If your skin is oily, you may be bothered by the shine, greasy texture, and breakouts. But don't blame the foods you're eating. "There is no data to show that you will produce more oil if you consume things that are more oil-based," says Rebecca Kazin, MD, an assistant professor of dermatology at Johns Hopkins University and medical director of the Johns Hopkins Cosmetic Center in Baltimore. "The fact is that people who have oily skin were probably born that way. There is not much they did to get it and there is not much they can do to prevent it."
Oily Skin Care Dos
The good news is there are several ways to manage oily skin, experts say:
Wash with salicylic acid. "Cleansers that contain salicylic acidpenetrate into the pores and help remove fats that clog the pores and lead to blackheads," says Leslie Baumann, MD, director of the University of Miami's Cosmetic Medicine and Research Institute.
Use a retinoid at night. Whether over-the-counter or prescription, retinoid products decrease oil production in the skin. "This helps reduce blackheads and may lower sebum production," says Dr. Baumann.
Use oil-free foundations. To avoid creating more of a shine and potentially clogging pores, make sure your foundation is oil-free. Use a powder blush instead of a cream formula for the same reasons.

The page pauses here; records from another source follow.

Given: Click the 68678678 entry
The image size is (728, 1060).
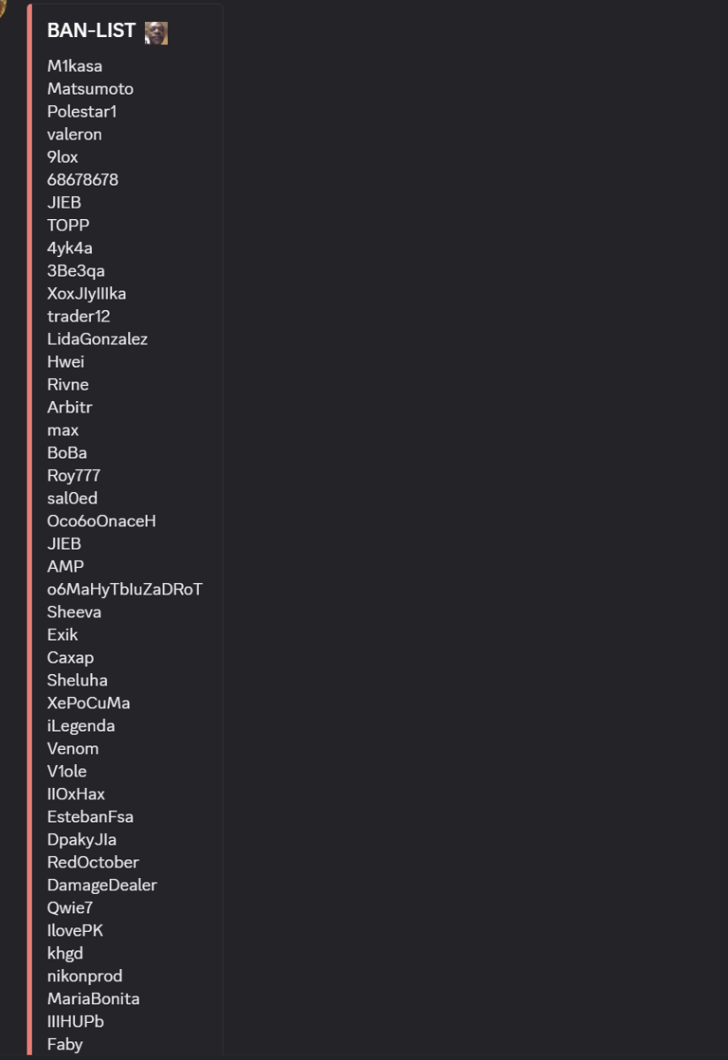Looking at the screenshot, I should coord(82,180).
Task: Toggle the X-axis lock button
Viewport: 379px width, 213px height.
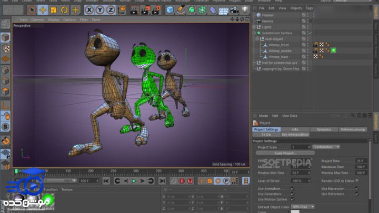Action: tap(90, 10)
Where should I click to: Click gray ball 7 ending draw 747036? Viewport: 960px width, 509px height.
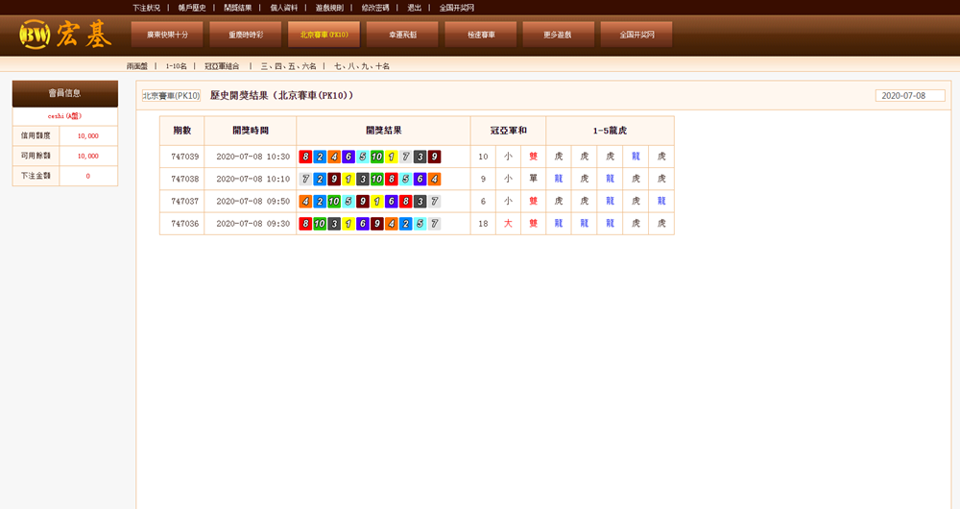[x=434, y=224]
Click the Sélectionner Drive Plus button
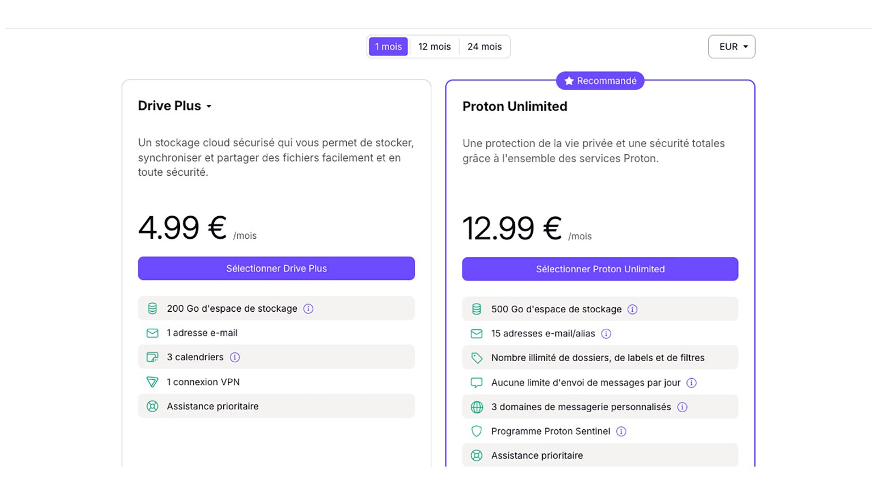878x494 pixels. click(277, 268)
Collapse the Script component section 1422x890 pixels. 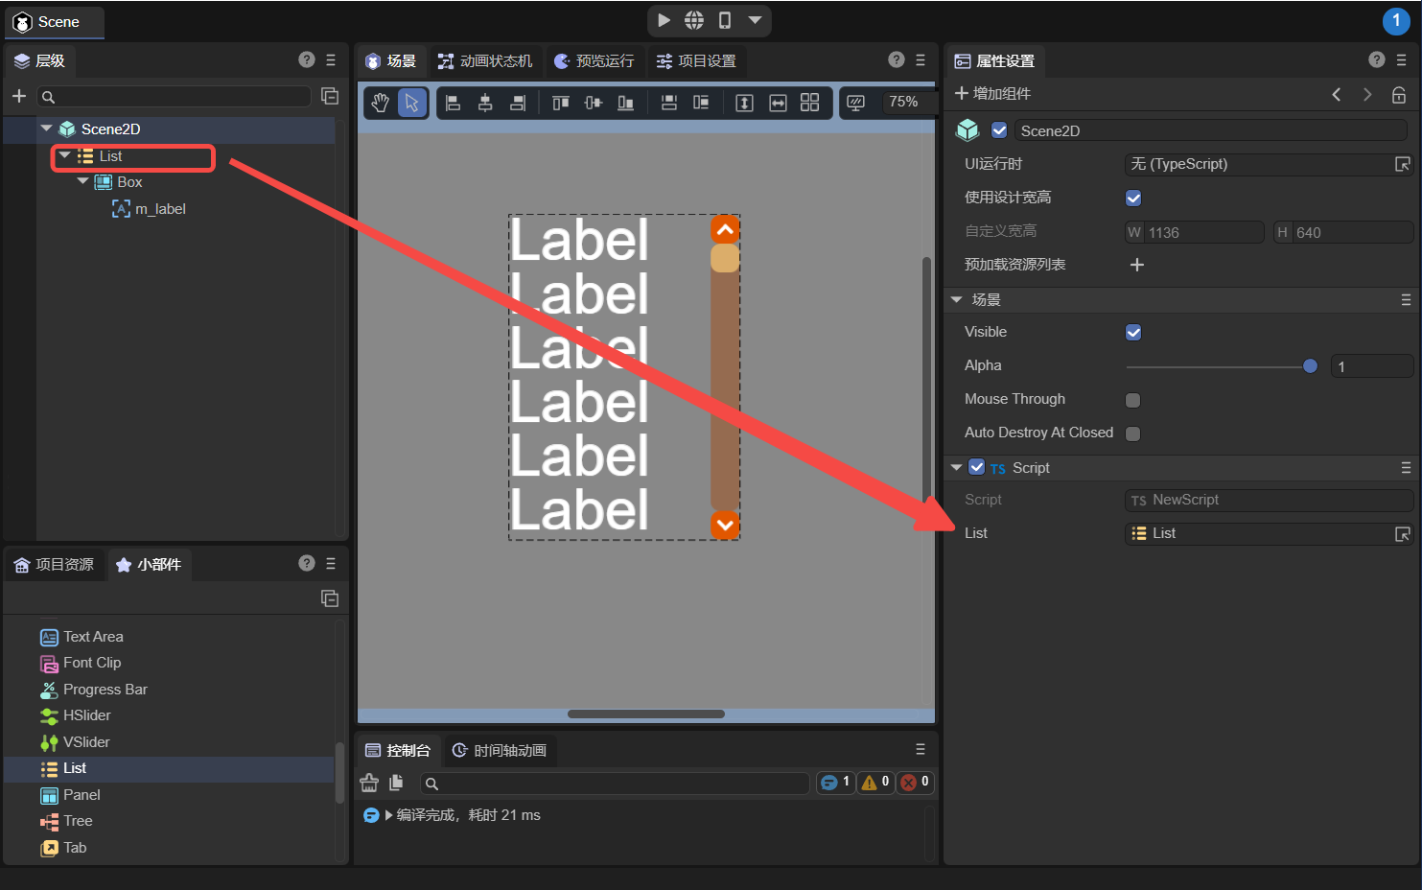(956, 467)
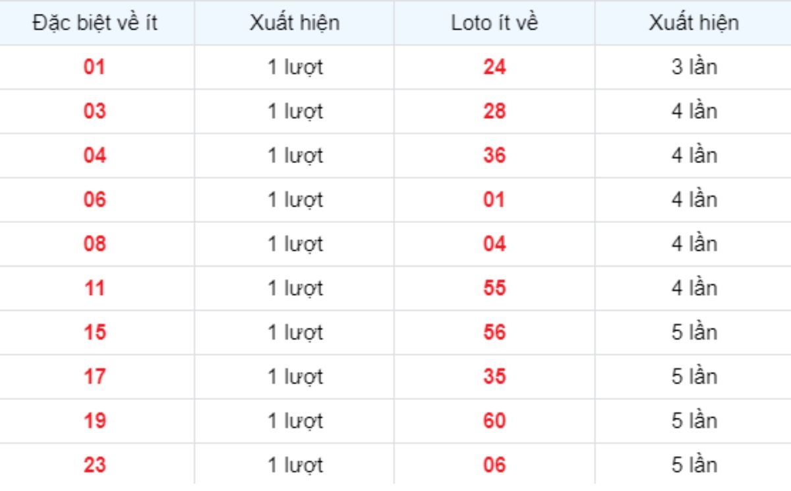Screen dimensions: 791x491
Task: Select the red number 23
Action: 95,465
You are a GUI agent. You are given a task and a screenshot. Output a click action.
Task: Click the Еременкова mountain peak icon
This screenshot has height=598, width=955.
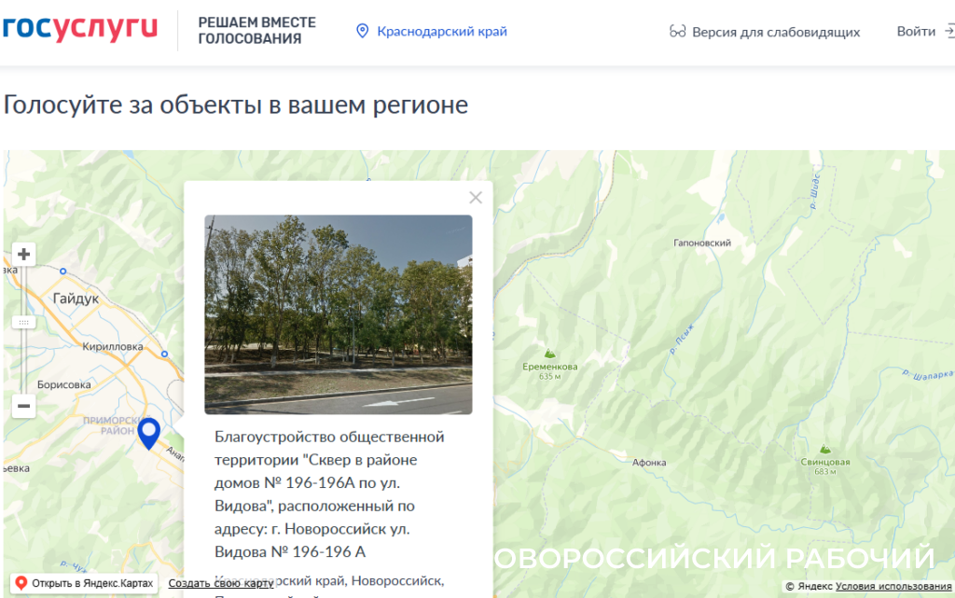(549, 354)
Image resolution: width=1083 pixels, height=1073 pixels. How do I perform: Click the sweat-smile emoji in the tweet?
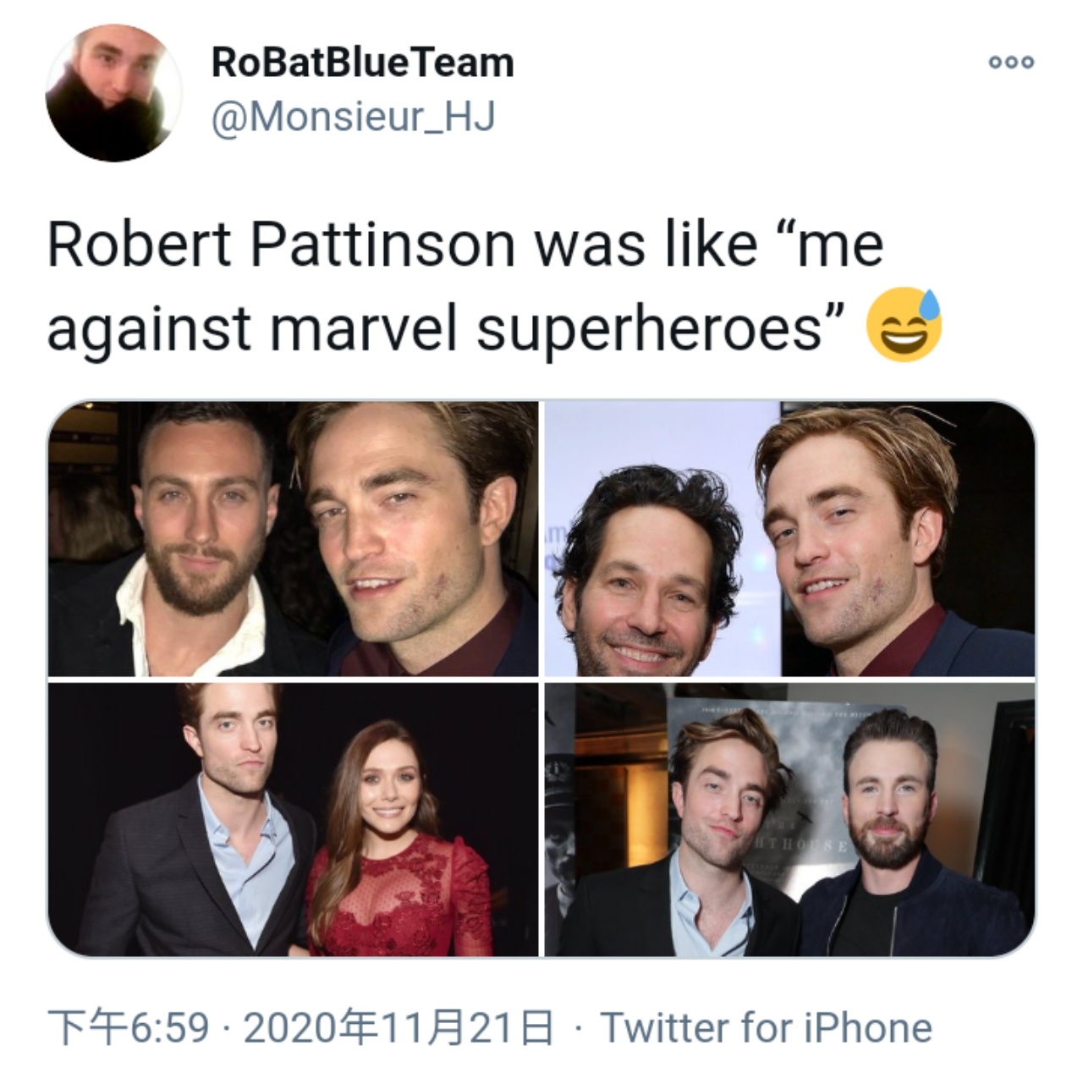(904, 326)
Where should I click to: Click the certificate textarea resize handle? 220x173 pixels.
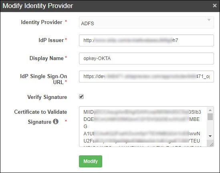point(212,145)
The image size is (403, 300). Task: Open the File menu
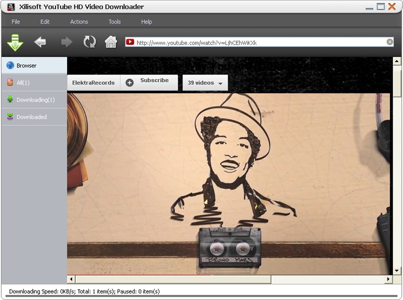point(16,22)
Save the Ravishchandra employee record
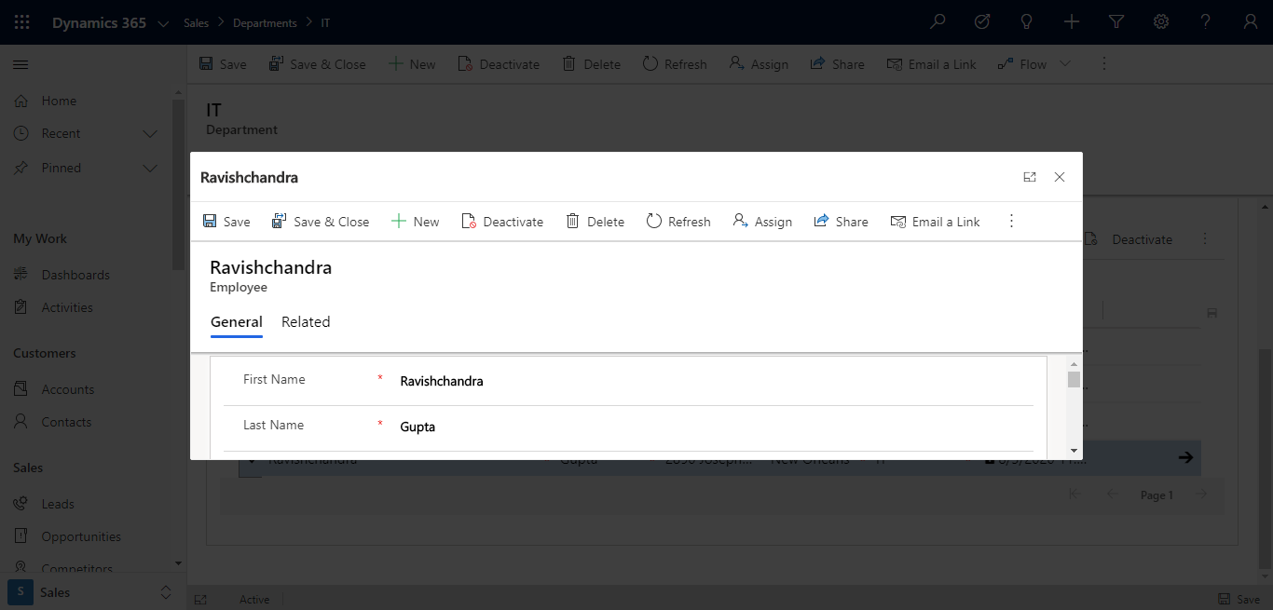 point(226,221)
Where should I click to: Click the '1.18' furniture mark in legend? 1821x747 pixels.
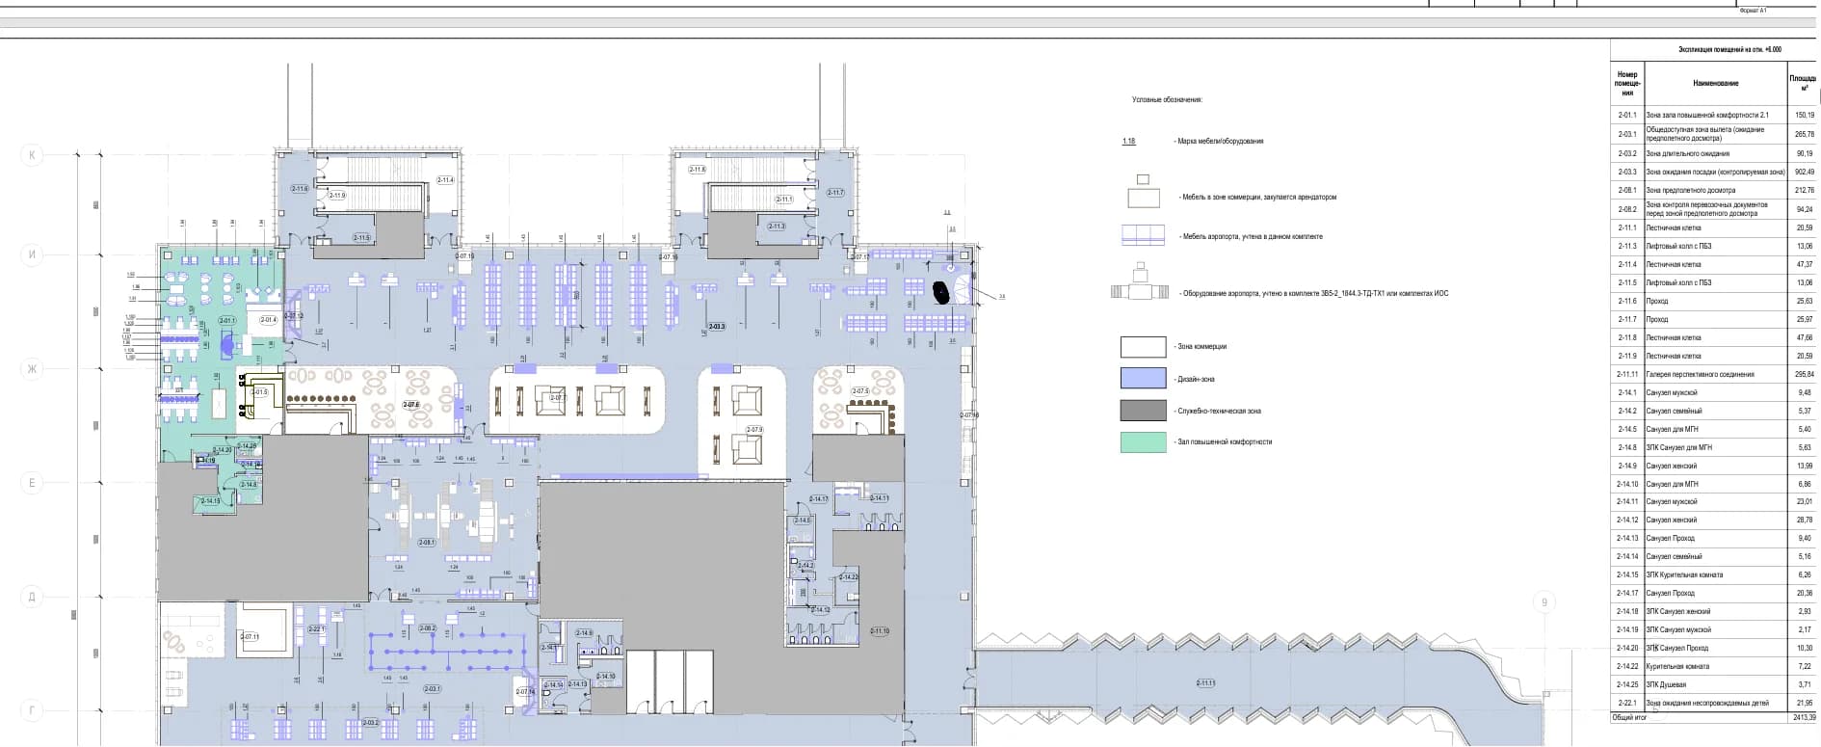1128,141
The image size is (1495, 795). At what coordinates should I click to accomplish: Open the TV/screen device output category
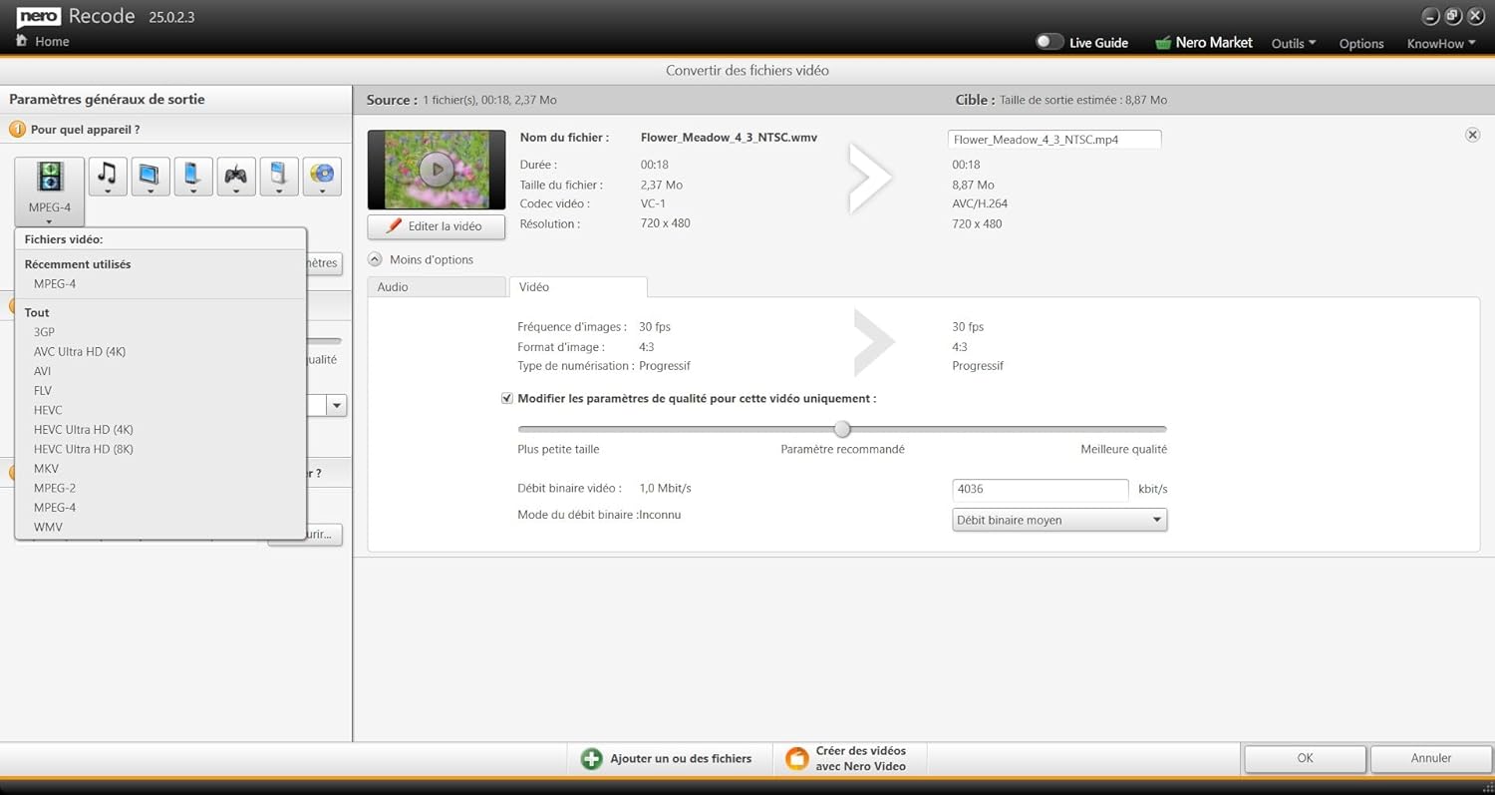click(x=150, y=176)
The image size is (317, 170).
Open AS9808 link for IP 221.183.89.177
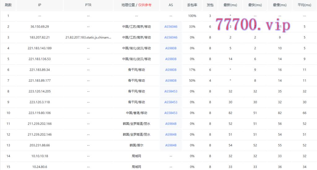tap(171, 81)
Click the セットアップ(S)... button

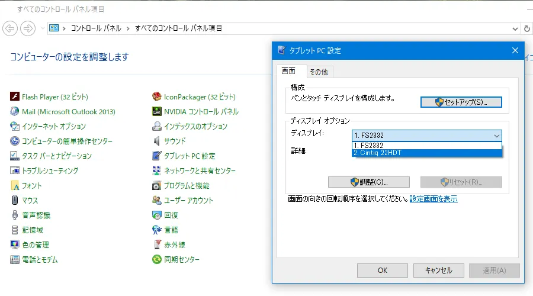pos(461,102)
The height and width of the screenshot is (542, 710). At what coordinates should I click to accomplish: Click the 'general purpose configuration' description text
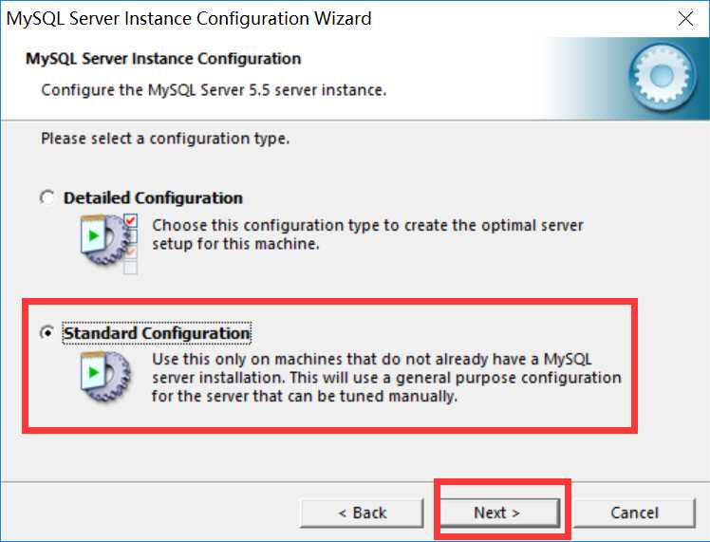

Use blotting paper. Washing your face during the day can be difficult, especially for women who wear makeup. Instead, dermatologists recommend blotting paper. "You can absorb the extra oil without washing your face, and they are not irritating to the skin," says Dr. Kazin. Paper towels can be substituted in a pinch, but blotting paper is better because it contains a small amount of powder, which evens out skin color.
Oily Skin Care Don'ts
Knowing what not to do can be just as important as knowing how to properly care for your oily skin. Experts weigh in on what to avoid:
Don't use creamy or milk cleansers. "These types of cleansers deposit unnecessary lipids — oils — on the skin, which can make you feel even oilier," says Baumann. Better to stick with salicylic acid or glycolic cleansers, or gentle liquid cleansers such as Cetaphil.
Don't moisturize. Even better than searching for the perfect oil-free moisturizer is ditching this step altogether. Instead, use a gel or serum with anti-aging ingredients. Baumann recommends Skinceutical CE Ferulic or Replenix CF serum.
Don't rely on SPF powders. Most sunscreens are formulated in oil preparations that feel and look greasy, so for people with oily skin, SPF (skin protection factor) powders are tempting. But Baumann warns: "They do not have enough SPF, even if it says so on the label. To get the SPF stated on the label, you'd need to use 15 times the amount of powder you would normally use."
Don't overwash. Oily skin isn't a hygiene problem, so extra cleansing isn't the answer. "If you wash too much, you can strip your face of the essential oils that serve as a barrier to a lot of irritants," Kazin says. "This can cause your face to become red and raw. It's better to wash twice a day and use blotting paper when you feel shiny throughout the day."
Knowing how to care for oily skin is important. Follow these tips to keep your skin in the best health possible: Healthy skin equals beautiful skin.